◆ **TASK 1**: In the text about Giovanni Carandino, under whose direction did he first study mathematics in Cephalonia?
◆ **TASK 2**: What is the Spanish translation of this sentence from the text about Giovanni Carandino: "Then he went to England for a study trip, and went back to Corfu to establish the Ionian Academy, where he created the first course of modern mathematics in Greek language."?
◆ **TASK 3**: Proceed with the biography of Giovanni Carandino from the point where it stops.

◆ **TEXT PROVIDED**:
┌──

Giovanni Carandino, also known as Ioannis Karandinos (), and sometimes as Jean Carantino or John Carandino, born in 1784 in Cephalonia and died in Napoli in 1834, was a Greek mathematician, founder of the Greek mathematics school and translator in Greek of the major French works on analysis in the early 19th century.

Education 

He studied mathematics during Cephalonia's occupation by the French in 1808, under the direction of Ecole polytechnique's alumnus Charles Dupin, a very good mathematician, who was a navy officer at that time.
Then, under Lord North government on Ionian Islands, his talent was remarked and he was sent to study mathematics in Ecole polytechnique, under Biot, Cauchy, Poisson and Fourier.  Then he went to England for a study trip, and went back to Corfu to establish the Ionian Academy, where he created the first course of modern mathematics in Greek language.

└──

(Records for locating described items)
┌──

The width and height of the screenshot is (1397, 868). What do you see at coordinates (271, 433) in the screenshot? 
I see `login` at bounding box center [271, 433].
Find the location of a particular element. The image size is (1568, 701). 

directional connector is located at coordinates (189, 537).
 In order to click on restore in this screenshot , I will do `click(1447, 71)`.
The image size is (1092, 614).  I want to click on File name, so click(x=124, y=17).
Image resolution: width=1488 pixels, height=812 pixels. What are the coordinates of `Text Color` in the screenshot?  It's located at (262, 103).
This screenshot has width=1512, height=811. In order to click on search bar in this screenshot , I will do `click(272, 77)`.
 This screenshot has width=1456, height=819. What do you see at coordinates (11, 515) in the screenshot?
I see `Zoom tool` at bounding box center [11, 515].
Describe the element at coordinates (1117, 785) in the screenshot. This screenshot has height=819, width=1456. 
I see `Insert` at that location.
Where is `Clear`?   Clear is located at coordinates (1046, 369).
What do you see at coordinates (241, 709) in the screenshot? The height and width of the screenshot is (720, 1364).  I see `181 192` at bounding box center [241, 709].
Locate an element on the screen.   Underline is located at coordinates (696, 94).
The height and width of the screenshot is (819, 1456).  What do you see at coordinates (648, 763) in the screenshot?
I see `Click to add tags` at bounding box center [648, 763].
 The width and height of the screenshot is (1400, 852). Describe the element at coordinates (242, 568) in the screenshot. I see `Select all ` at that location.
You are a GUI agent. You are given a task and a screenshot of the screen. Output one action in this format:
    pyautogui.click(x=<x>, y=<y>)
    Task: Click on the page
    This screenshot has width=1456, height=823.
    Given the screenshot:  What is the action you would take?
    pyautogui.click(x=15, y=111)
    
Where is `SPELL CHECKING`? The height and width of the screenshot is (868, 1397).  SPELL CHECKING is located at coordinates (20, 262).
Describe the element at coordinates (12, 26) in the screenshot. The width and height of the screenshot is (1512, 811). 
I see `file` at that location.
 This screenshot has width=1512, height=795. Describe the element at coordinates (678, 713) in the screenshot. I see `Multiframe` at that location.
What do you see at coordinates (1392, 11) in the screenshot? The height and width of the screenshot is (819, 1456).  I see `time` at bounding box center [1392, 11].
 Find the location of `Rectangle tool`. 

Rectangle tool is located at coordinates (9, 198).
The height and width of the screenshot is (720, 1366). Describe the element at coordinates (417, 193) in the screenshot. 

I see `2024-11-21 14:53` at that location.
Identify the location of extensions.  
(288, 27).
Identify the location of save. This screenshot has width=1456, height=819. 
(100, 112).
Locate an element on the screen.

└──

◆ **TASK RESPONSE 1**: Charles Dupin, an alumnus of the Ecole polytechnique

◆ **TASK RESPONSE 2**: Luego hizo un viaje de estudios a Inglaterra y regresó a Corfú para fundar la Academia Jónica, donde creó el primer curso de matemáticas modernas en lengua griega.

◆ **TASK RESPONSE 3**:
He made contributions to the formalisation of analysis, which were published in 1828 in the Journal des Savants.

He taught an entire generation of Greek mathematicians, and is thus seen as the founder of the modern Greek analysis school.

References

 Recherches sur la nature du calcul différentiel par M. le Dr J. Carandino de Céphalonie, de l'Université Ionienne.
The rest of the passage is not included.